+++ Task material

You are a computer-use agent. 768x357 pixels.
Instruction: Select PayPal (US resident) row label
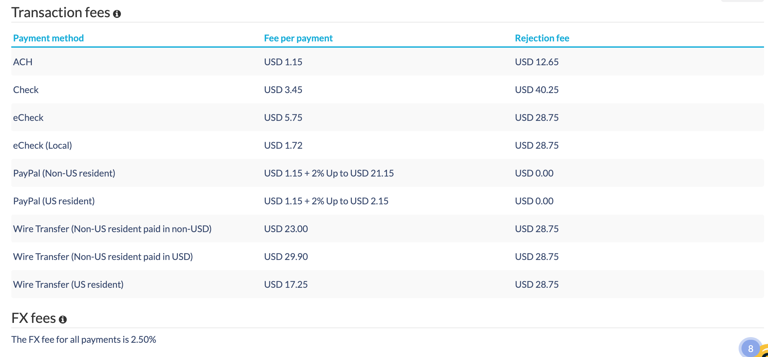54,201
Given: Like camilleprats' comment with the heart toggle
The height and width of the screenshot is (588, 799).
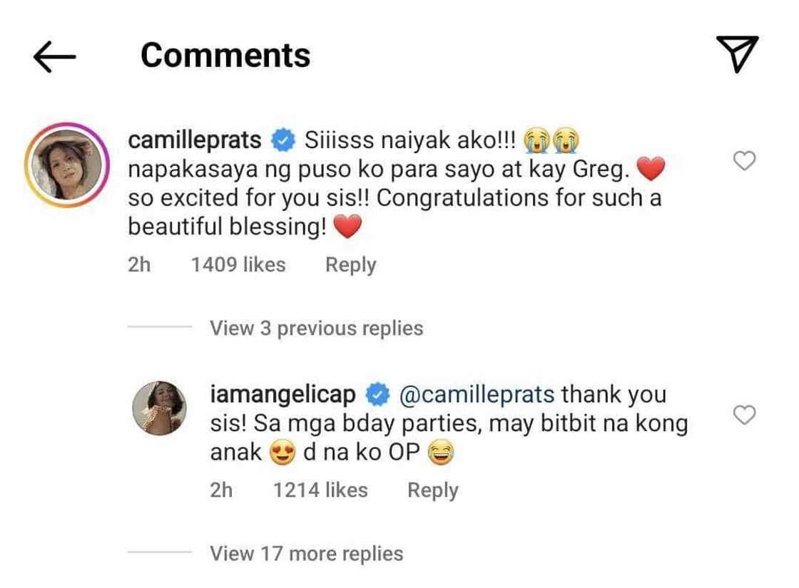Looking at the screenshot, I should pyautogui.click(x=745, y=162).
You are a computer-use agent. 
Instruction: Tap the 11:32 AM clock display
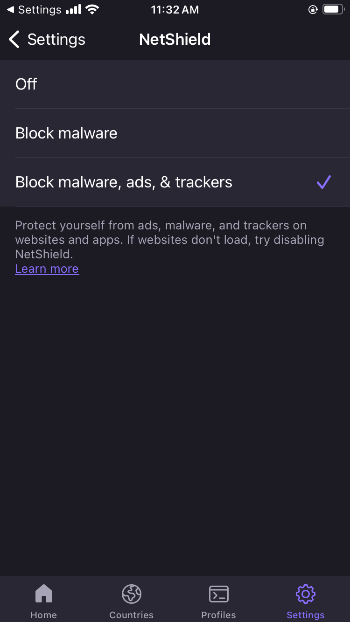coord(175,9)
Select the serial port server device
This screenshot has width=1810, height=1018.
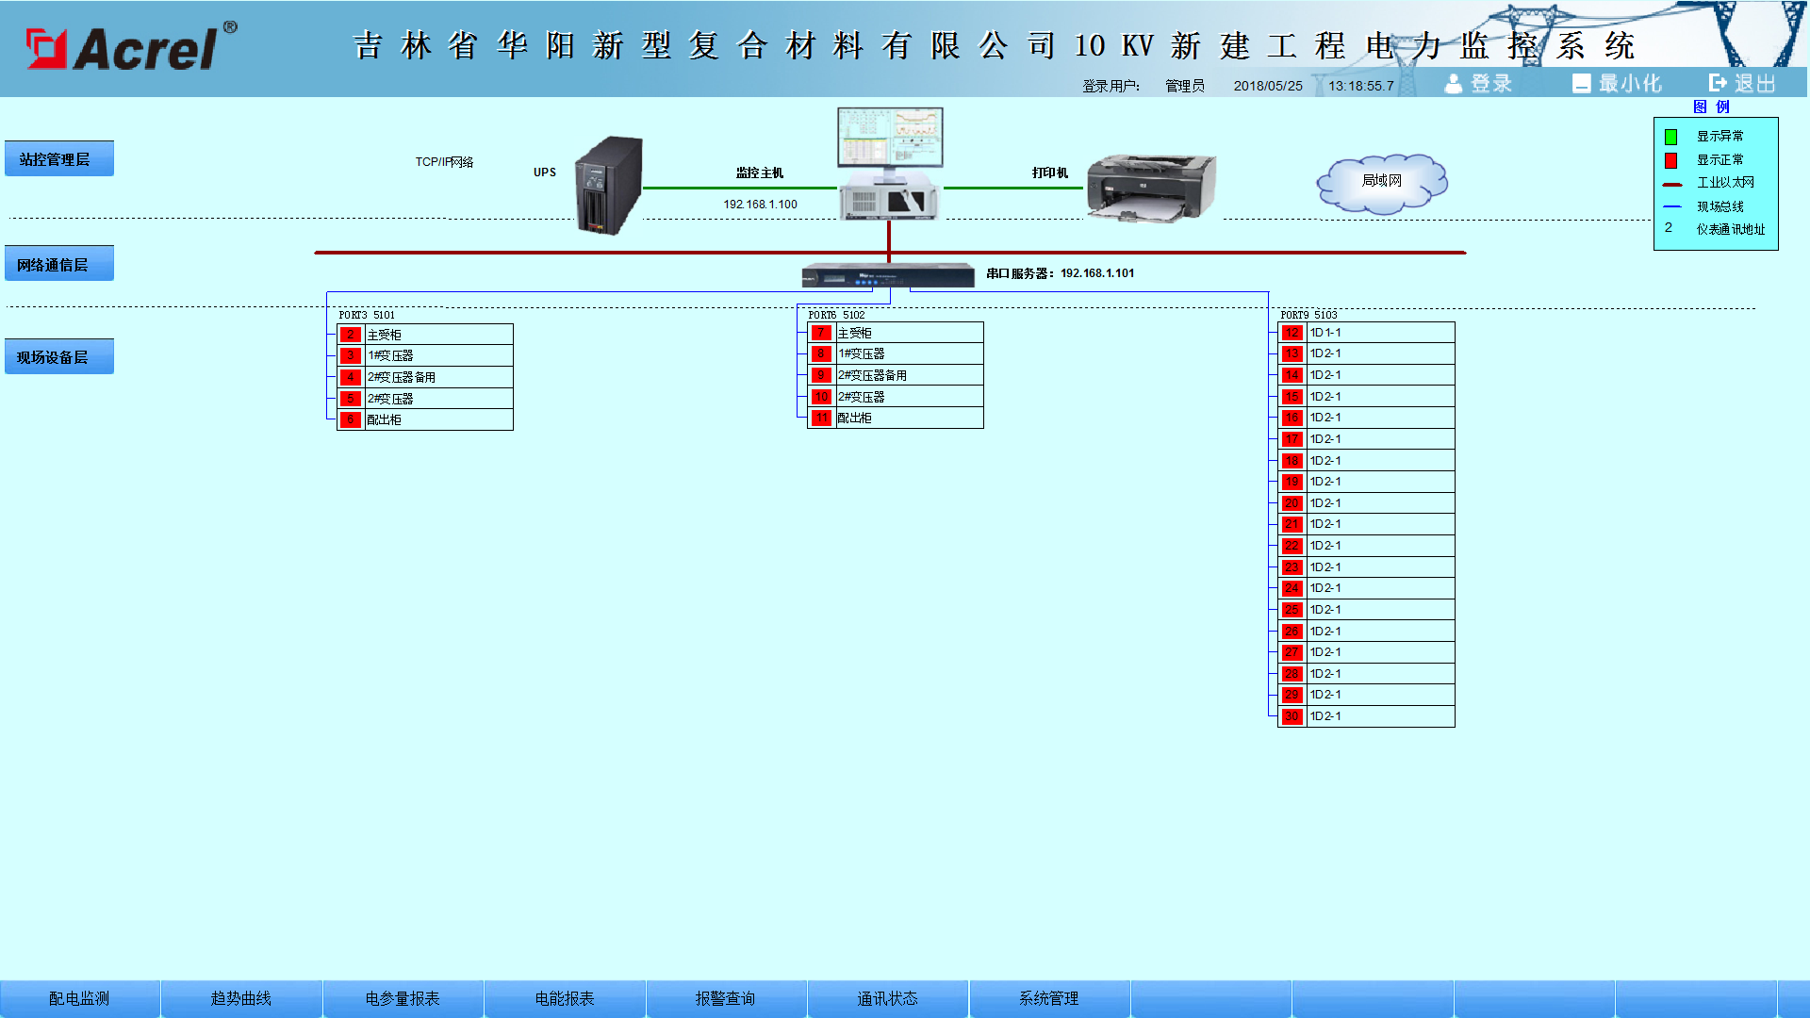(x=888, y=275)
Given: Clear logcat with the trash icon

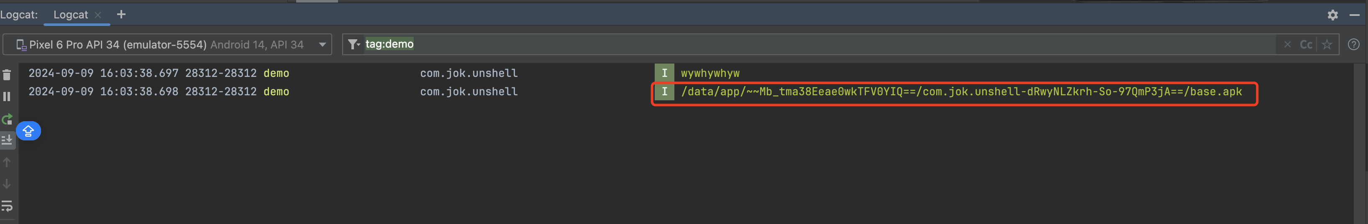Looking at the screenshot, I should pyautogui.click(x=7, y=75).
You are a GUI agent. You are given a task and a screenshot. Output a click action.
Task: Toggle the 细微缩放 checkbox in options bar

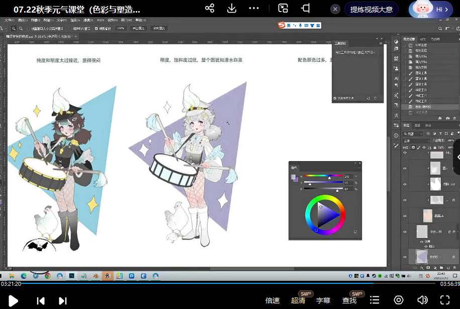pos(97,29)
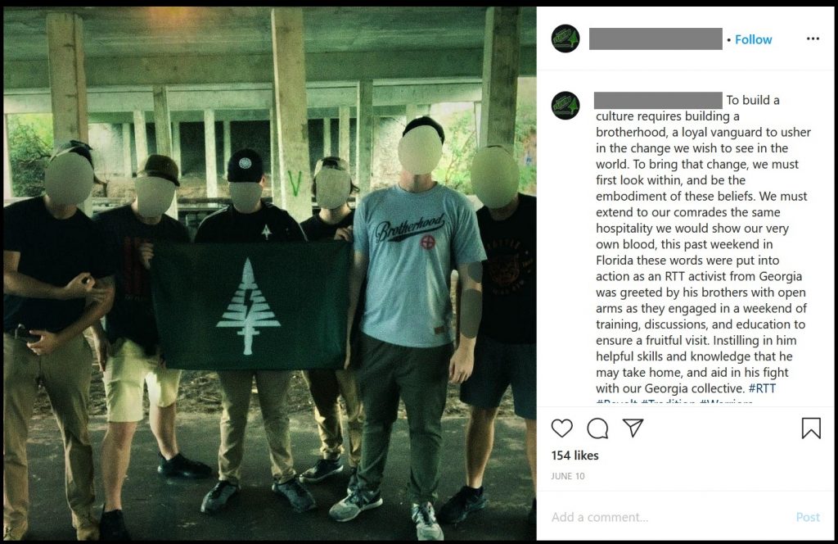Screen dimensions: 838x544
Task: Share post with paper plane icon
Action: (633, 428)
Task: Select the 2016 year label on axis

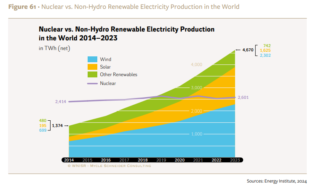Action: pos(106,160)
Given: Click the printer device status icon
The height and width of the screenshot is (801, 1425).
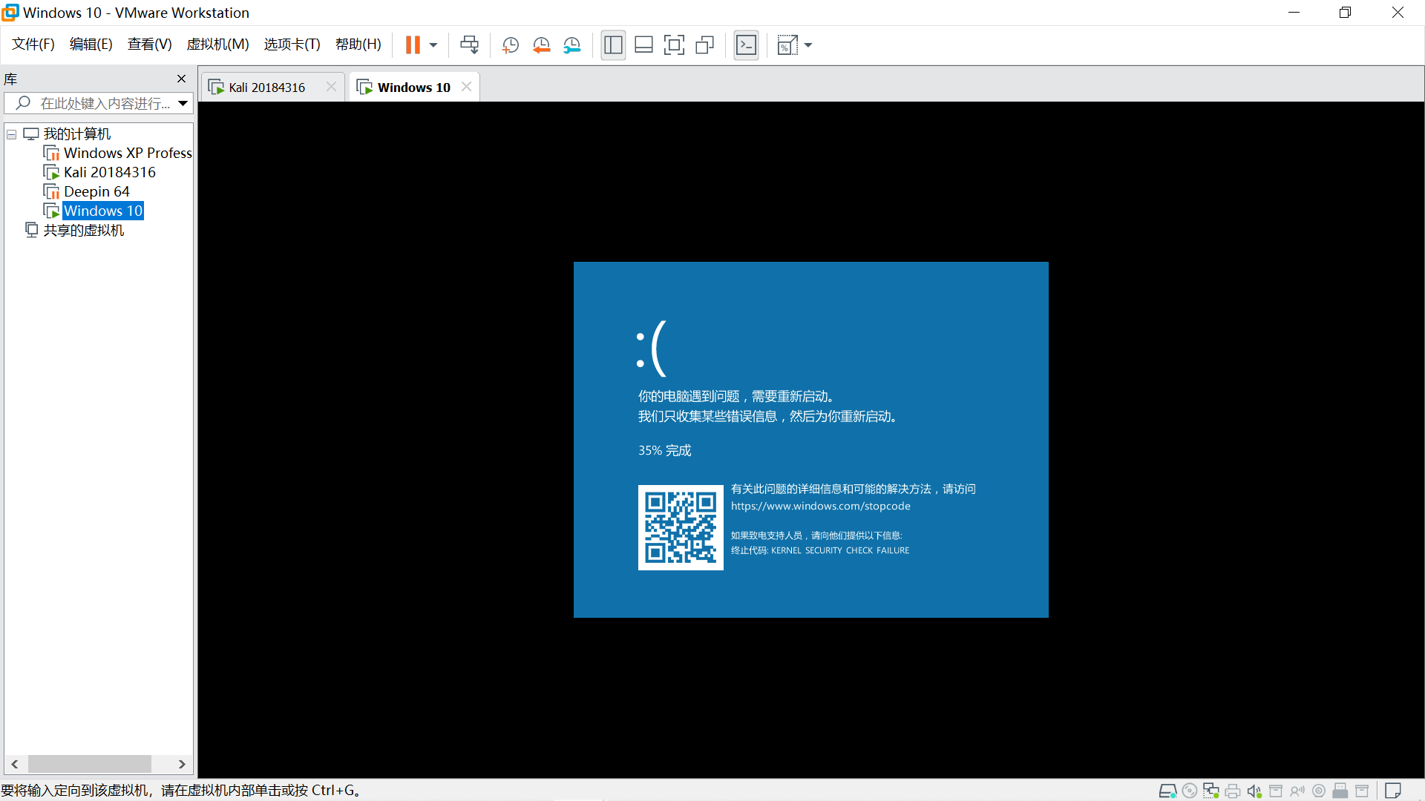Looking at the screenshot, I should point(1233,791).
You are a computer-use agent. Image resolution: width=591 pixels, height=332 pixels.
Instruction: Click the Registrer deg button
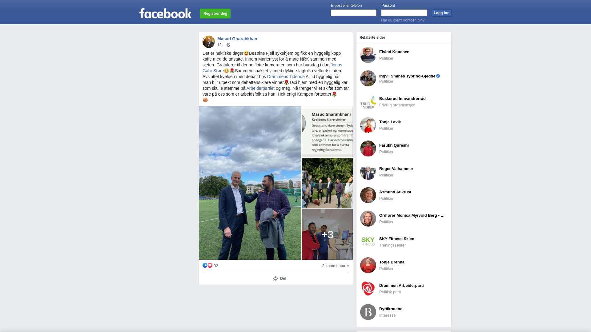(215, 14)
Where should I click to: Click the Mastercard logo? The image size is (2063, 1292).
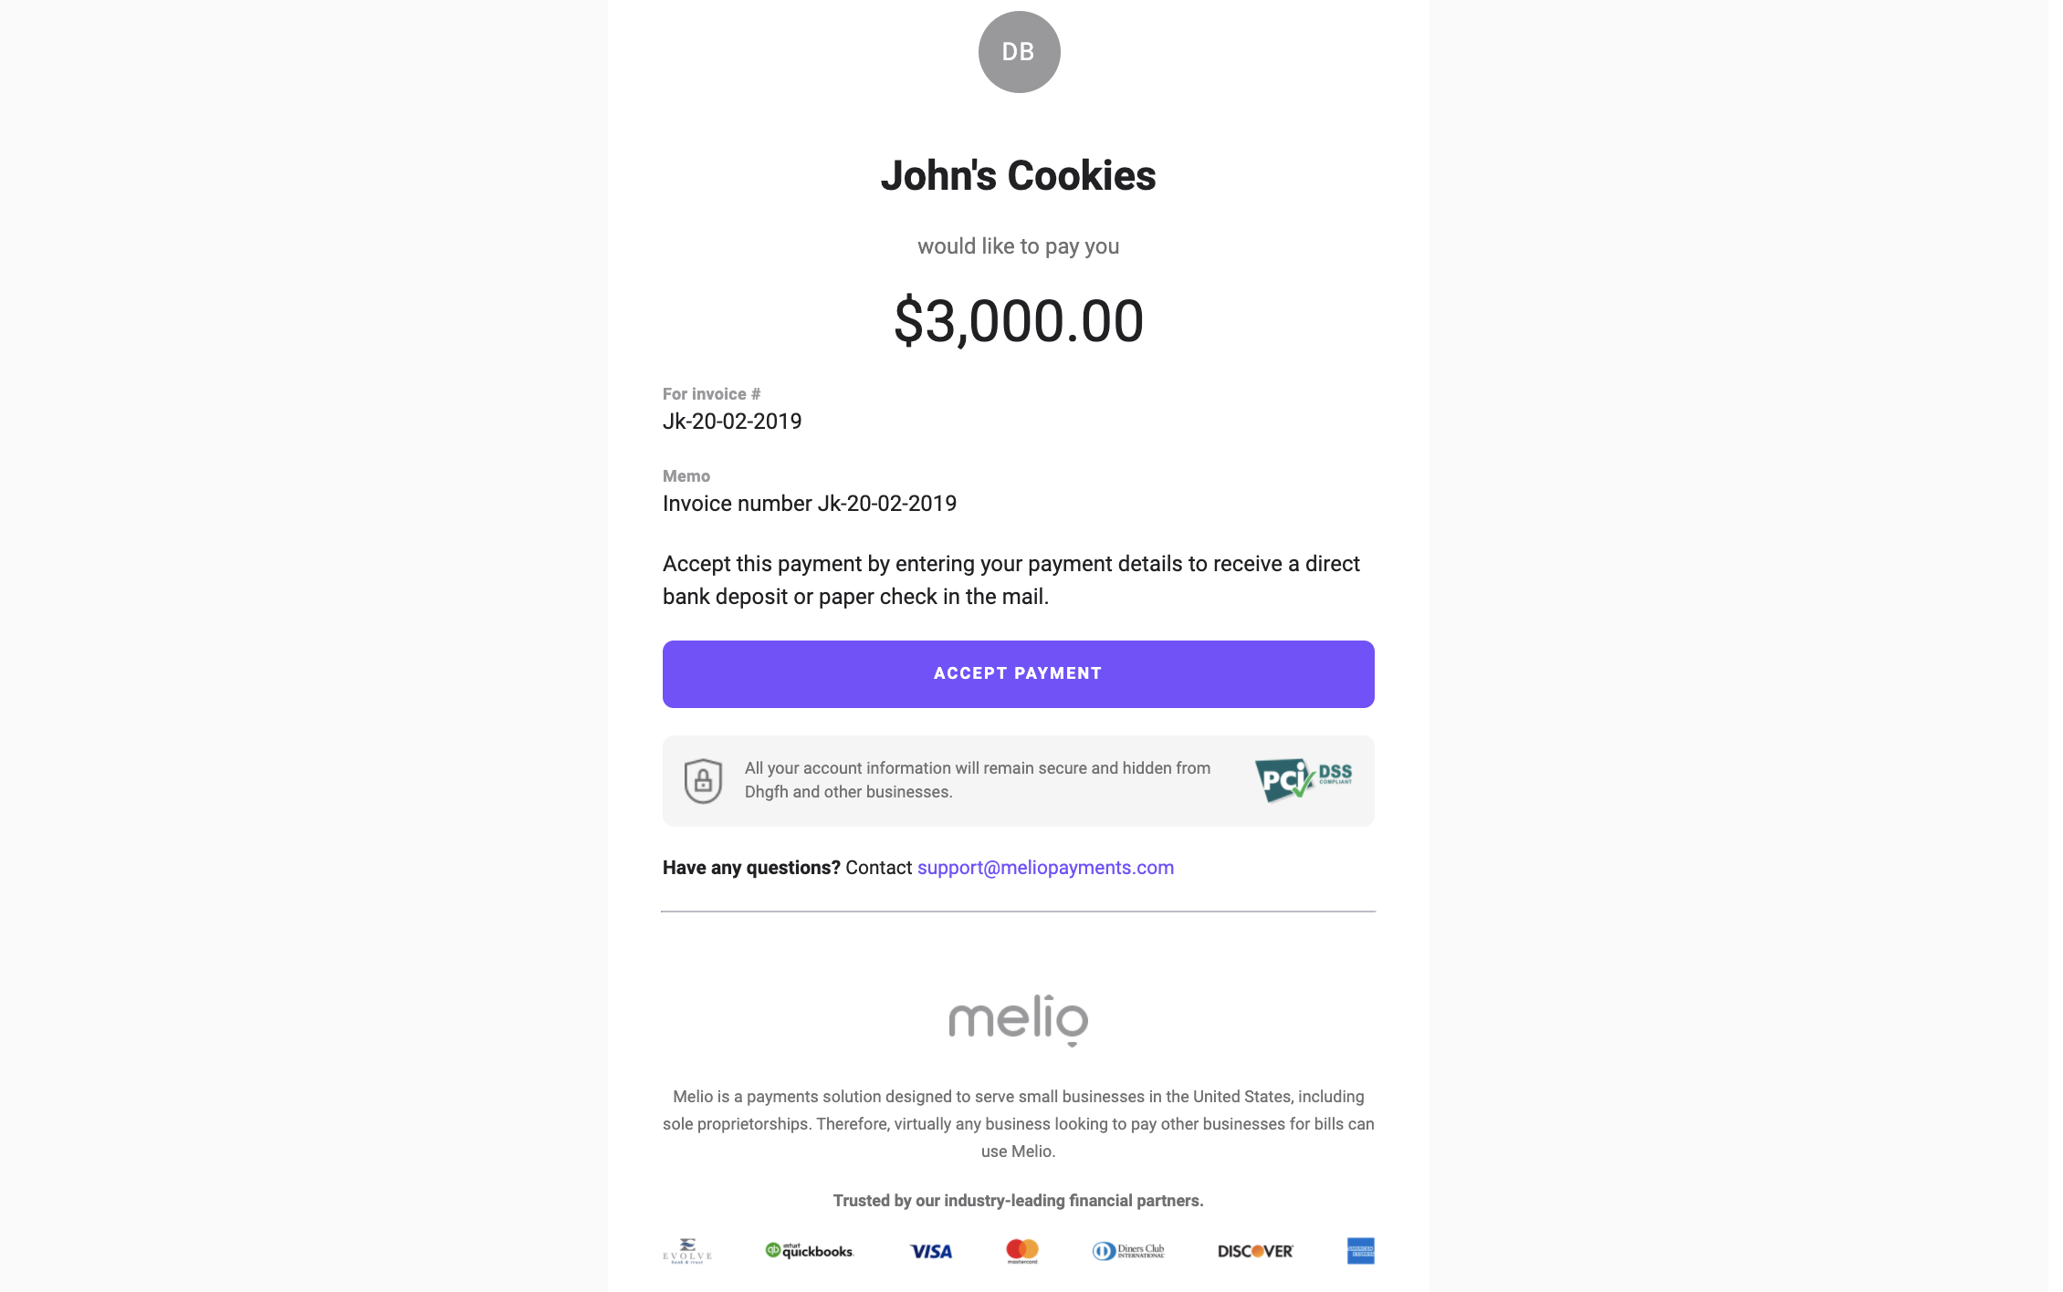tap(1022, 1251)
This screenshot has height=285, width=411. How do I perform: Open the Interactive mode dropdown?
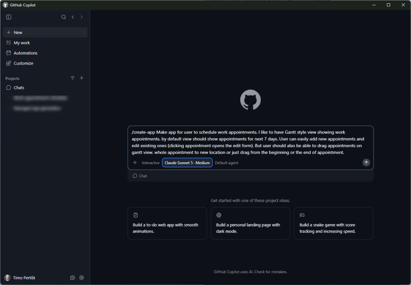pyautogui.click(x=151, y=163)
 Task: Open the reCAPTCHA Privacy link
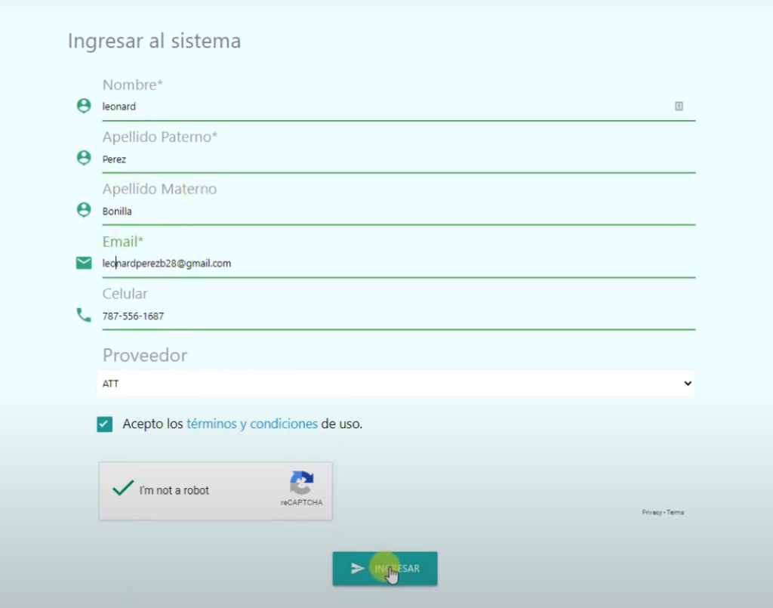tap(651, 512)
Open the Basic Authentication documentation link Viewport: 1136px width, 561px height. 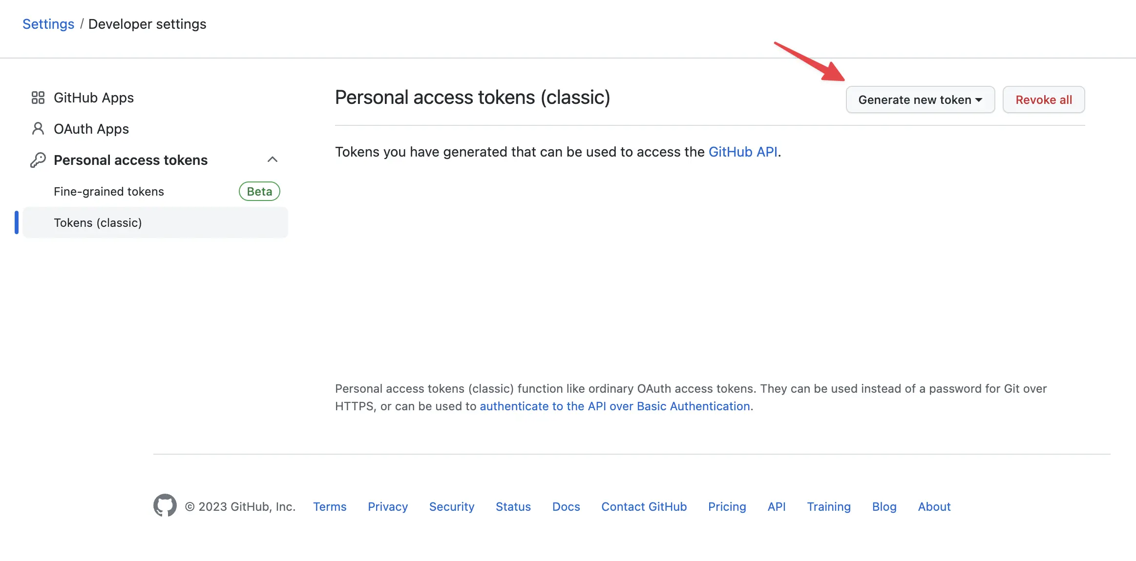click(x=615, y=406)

++++++

Task details:
Can you duplicate the rows starting at the line containing "You are a GUI" and ending at the line containing "tap(651, 512)", both included? Leave the pictures out of your answer.

Reply:
You are a GUI agent. You are given a task and a screenshot. Output a click action.
Task: Toggle the 细微缩放 checkbox in options bar

pos(97,29)
Screen dimensions: 838x544
Task: Share post with paper plane icon
Action: (633, 428)
Task: Select the 2016 year label on axis

Action: pos(106,160)
Given: Click the printer device status icon
The height and width of the screenshot is (801, 1425).
Looking at the screenshot, I should point(1233,791).
You are a computer-use agent. Image resolution: width=591 pixels, height=332 pixels.
Instruction: Click the Registrer deg button
(215, 14)
Where should I click to: Click the Mastercard logo? The image size is (2063, 1292).
tap(1022, 1251)
This screenshot has height=285, width=411. How do I perform: Open the Interactive mode dropdown?
pyautogui.click(x=151, y=163)
 Task: Open the reCAPTCHA Privacy link
tap(651, 512)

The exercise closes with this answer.